Indicación: Por favor, edita el fragmento del texto sobre el viaje a Italia que empieza con las palabras "Un amigo mío" y termina con "de los ricos.", y reemplaza "amigo" por "compañero".

Un amigo mío que estudiaba arte en Florencia, me invitó a una semana de viaje y visita a museos en el norte de Italia. Cuando la idea de que fuera a Italia surgió durante una larga conversación, pensé que la sugerencia era descabellada y poco realista. Era un pobre estudiante de arte que sobrevivía con fideos ramen y sándwiches de mantequilla de maní y jalea. Como el primero de mi familia inmediata en obtener un título universitario, no tenía idea de los beneficios de los programas de estudio en el extranjero o que tal cosa fuera una posibilidad para mí. Debido al divorcio de mis padres – y a la competencia de hogares ubicados en diferentes regiones del país – había viajado extensamente a través de los EE.UU. cuando era adolescente, pero ir a otro país parecía un privilegio exclusivo de los ricos.

Datos de ubicación de palabras y elementos
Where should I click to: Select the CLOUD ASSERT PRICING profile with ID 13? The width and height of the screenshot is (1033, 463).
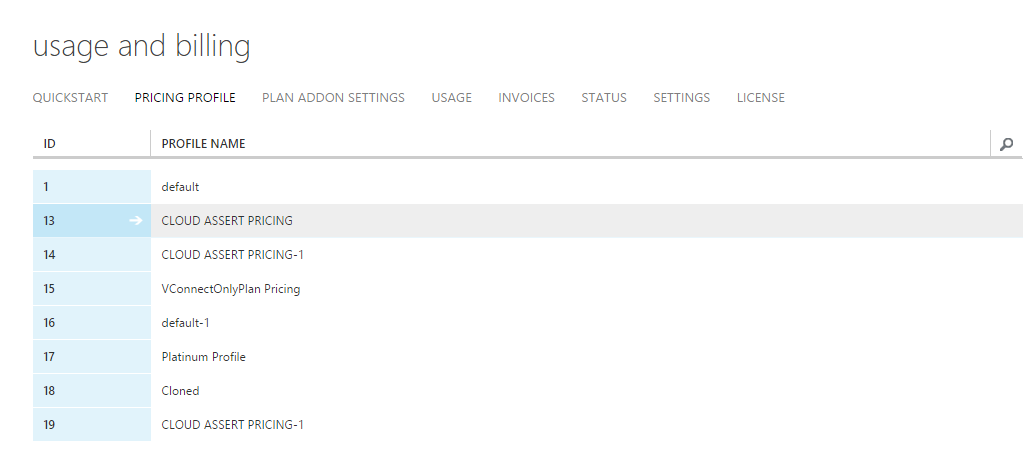coord(528,221)
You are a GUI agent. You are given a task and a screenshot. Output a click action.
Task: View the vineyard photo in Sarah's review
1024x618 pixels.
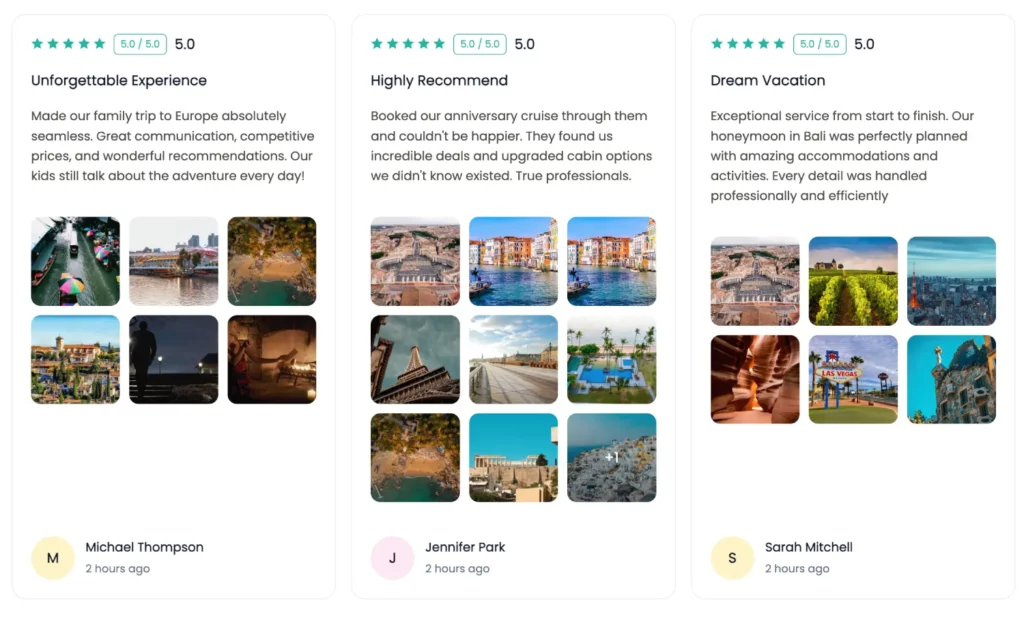click(853, 281)
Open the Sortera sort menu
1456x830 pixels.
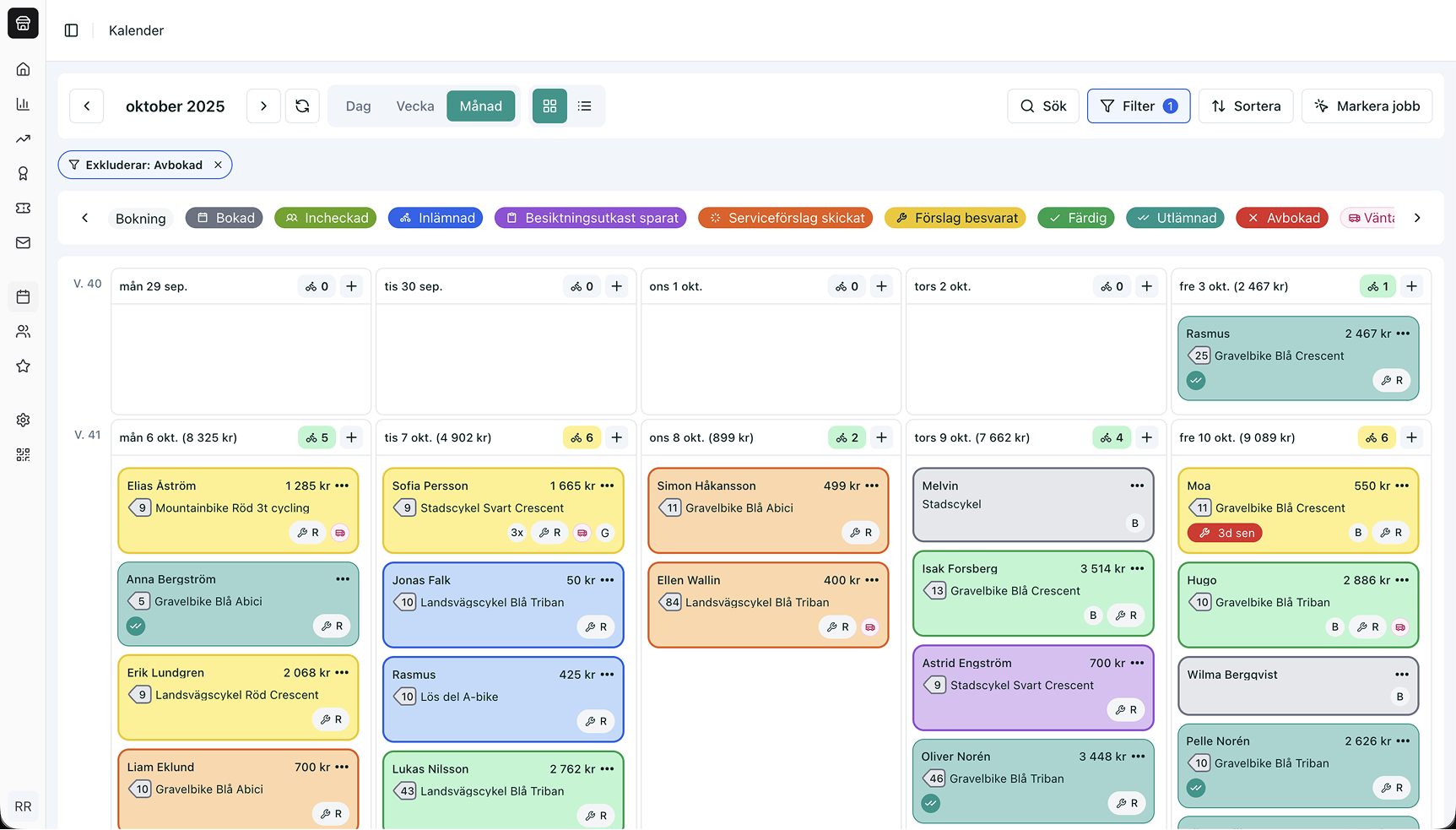click(1245, 106)
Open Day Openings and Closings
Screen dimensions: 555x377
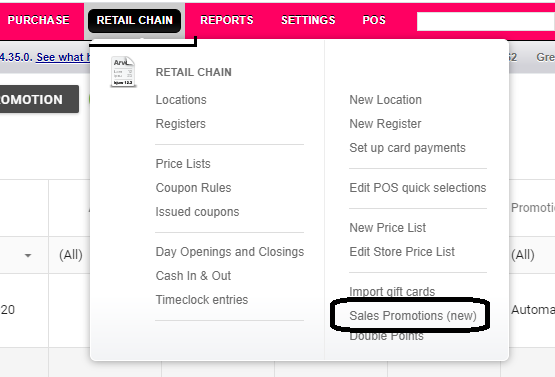tap(230, 252)
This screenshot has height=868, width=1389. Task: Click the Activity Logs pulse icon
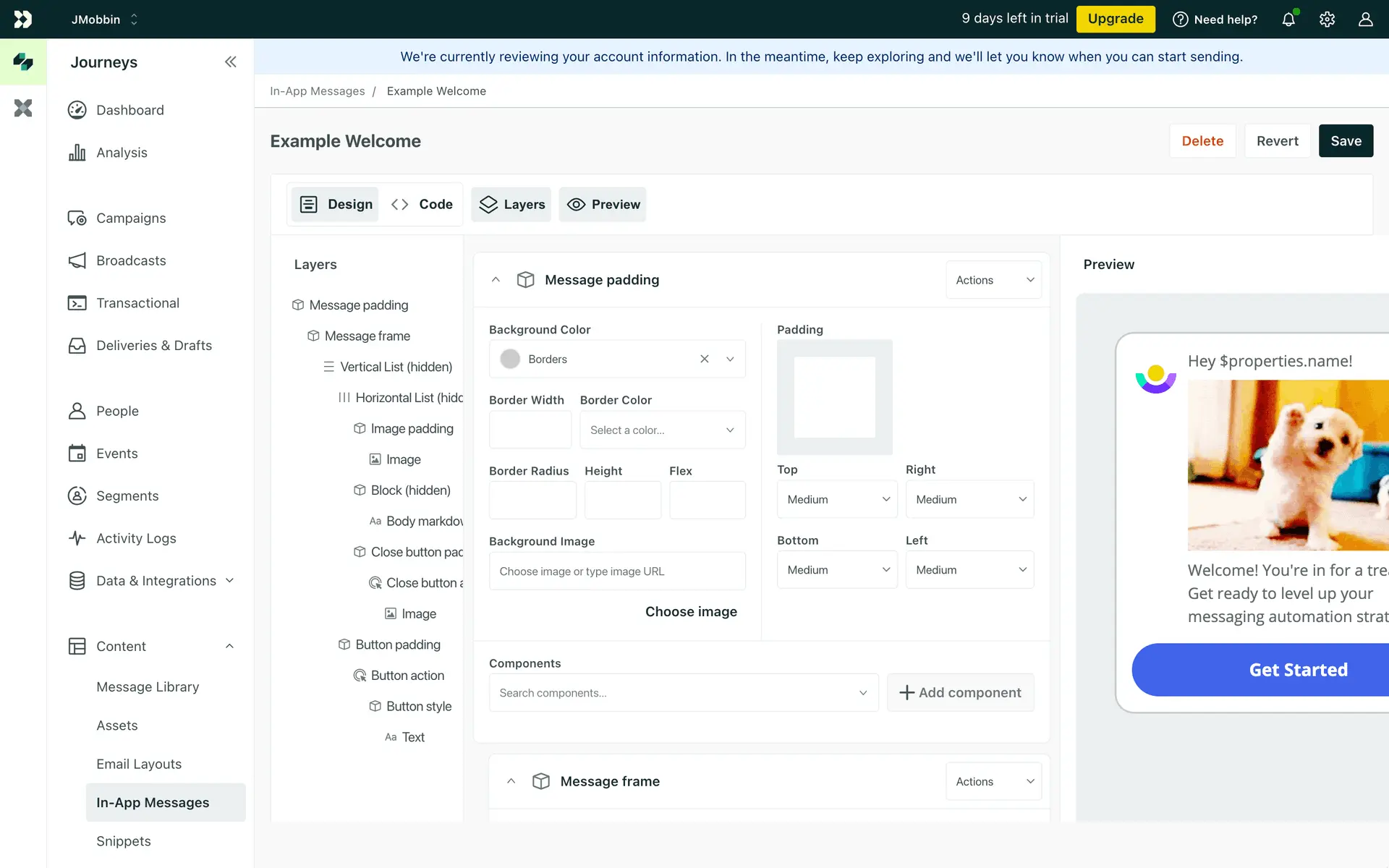pos(77,538)
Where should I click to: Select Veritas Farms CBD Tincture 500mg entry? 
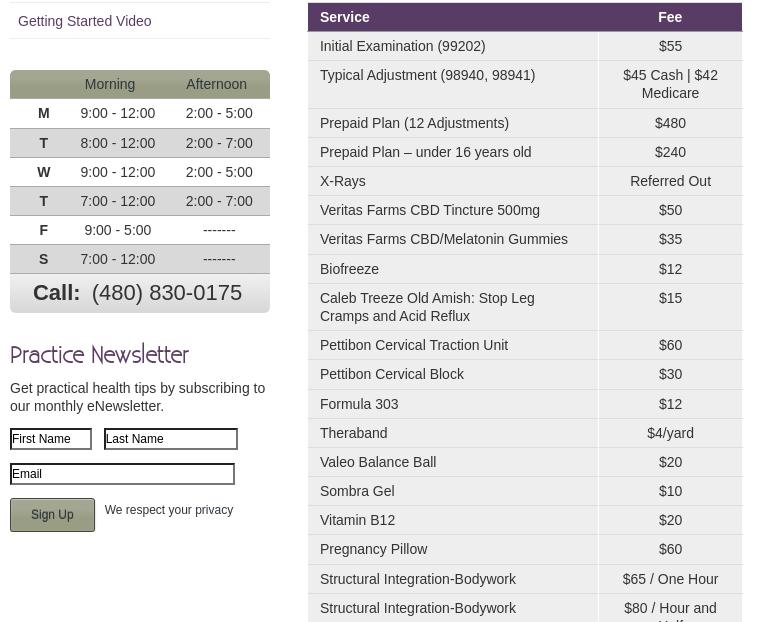point(430,210)
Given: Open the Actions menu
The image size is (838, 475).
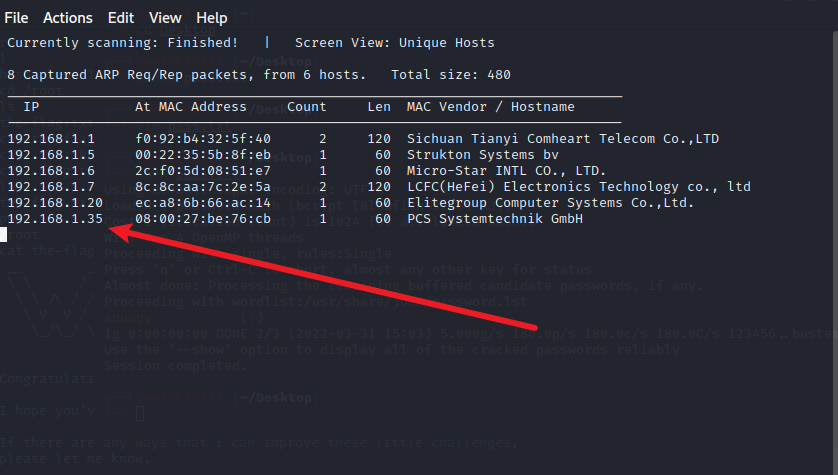Looking at the screenshot, I should point(68,18).

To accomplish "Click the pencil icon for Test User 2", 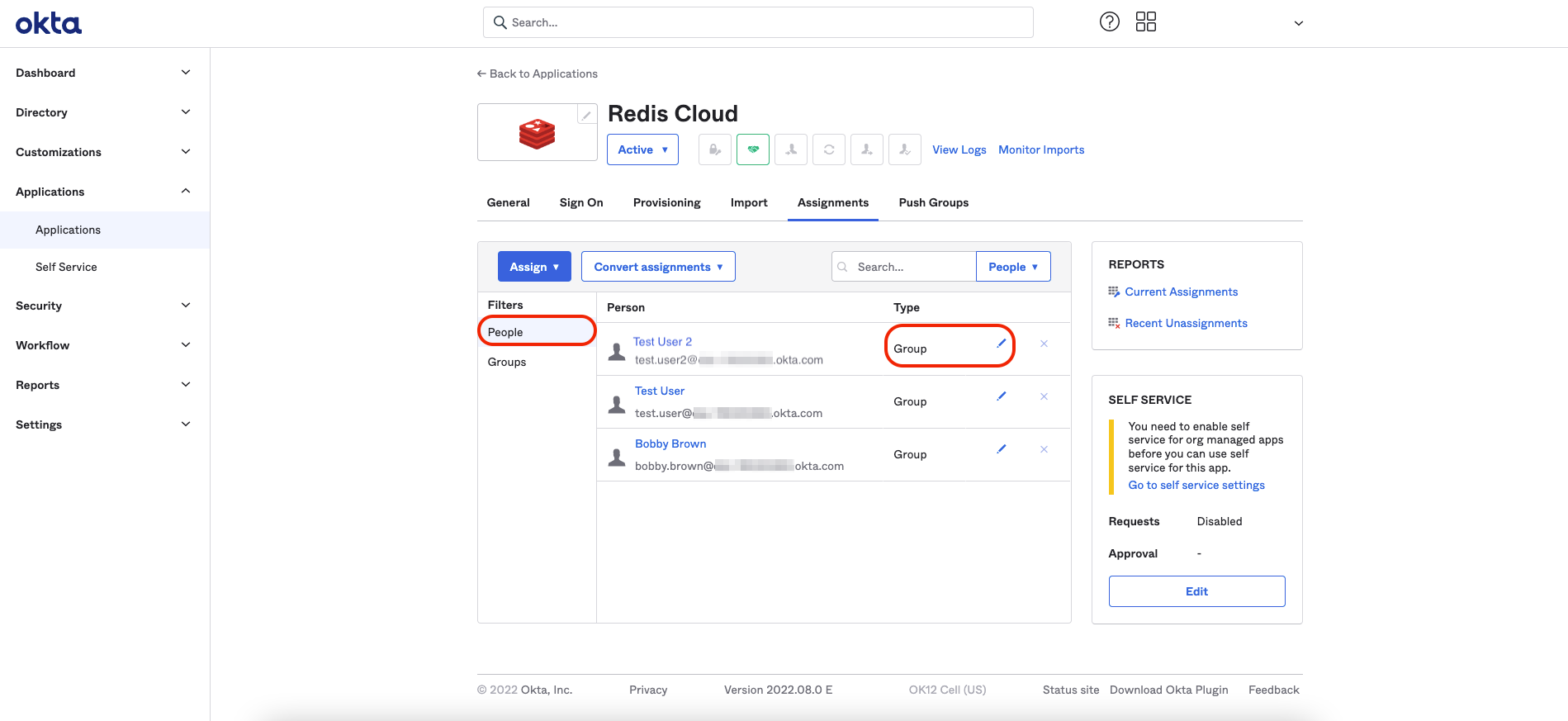I will tap(1001, 344).
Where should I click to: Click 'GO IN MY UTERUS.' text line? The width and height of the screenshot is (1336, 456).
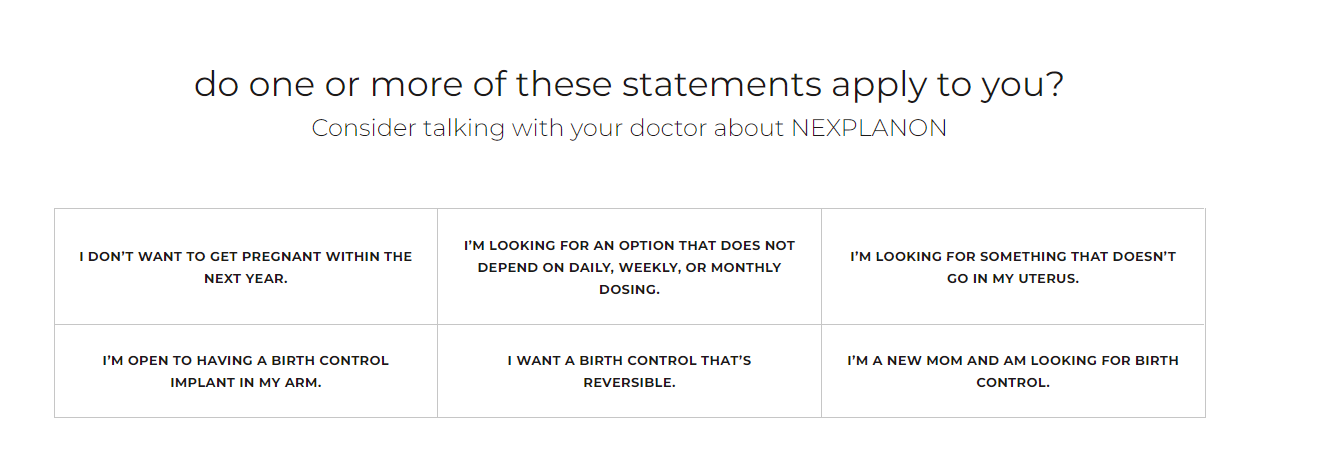pos(1013,279)
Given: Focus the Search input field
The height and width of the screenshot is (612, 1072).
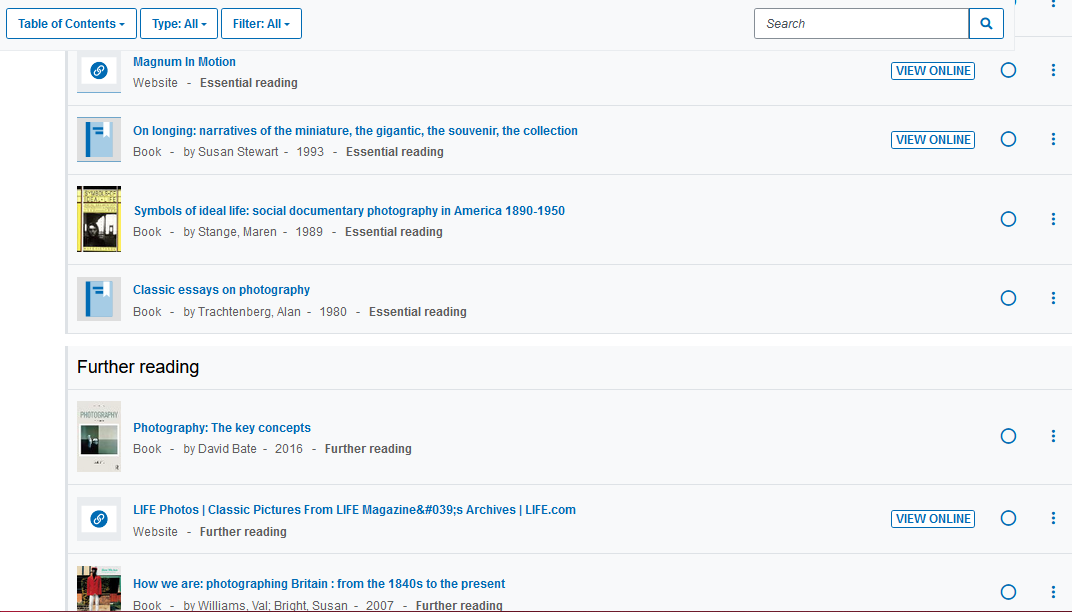Looking at the screenshot, I should (861, 24).
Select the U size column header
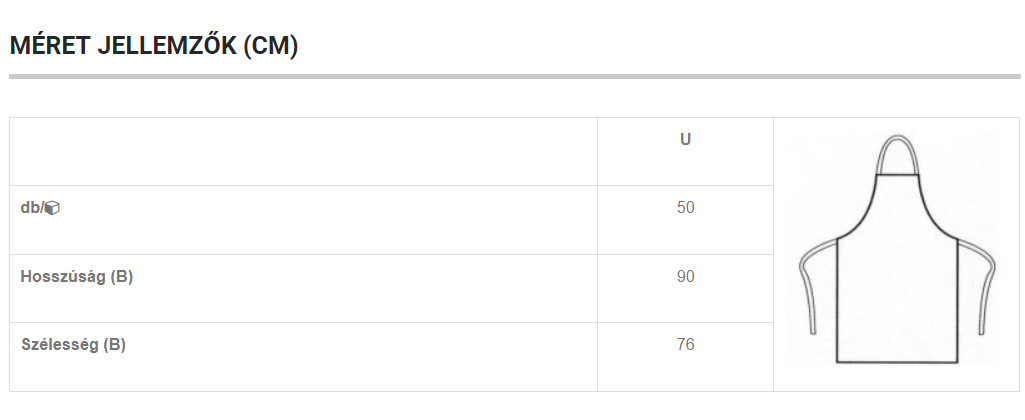The width and height of the screenshot is (1025, 420). click(685, 139)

Resultado:
Un compañero mío que estudiaba arte en Florencia, me invitó a una semana de viaje y visita a museos en el norte de Italia. Cuando la idea de que fuera a Italia surgió durante una larga conversación, pensé que la sugerencia era descabellada y poco realista. Era un pobre estudiante de arte que sobrevivía con fideos ramen y sándwiches de mantequilla de maní y jalea. Como el primero de mi familia inmediata en obtener un título universitario, no tenía idea de los beneficios de los programas de estudio en el extranjero o que tal cosa fuera una posibilidad para mí. Debido al divorcio de mis padres – y a la competencia de hogares ubicados en diferentes regiones del país – había viajado extensamente a través de los EE.UU. cuando era adolescente, pero ir a otro país parecía un privilegio exclusivo de los ricos.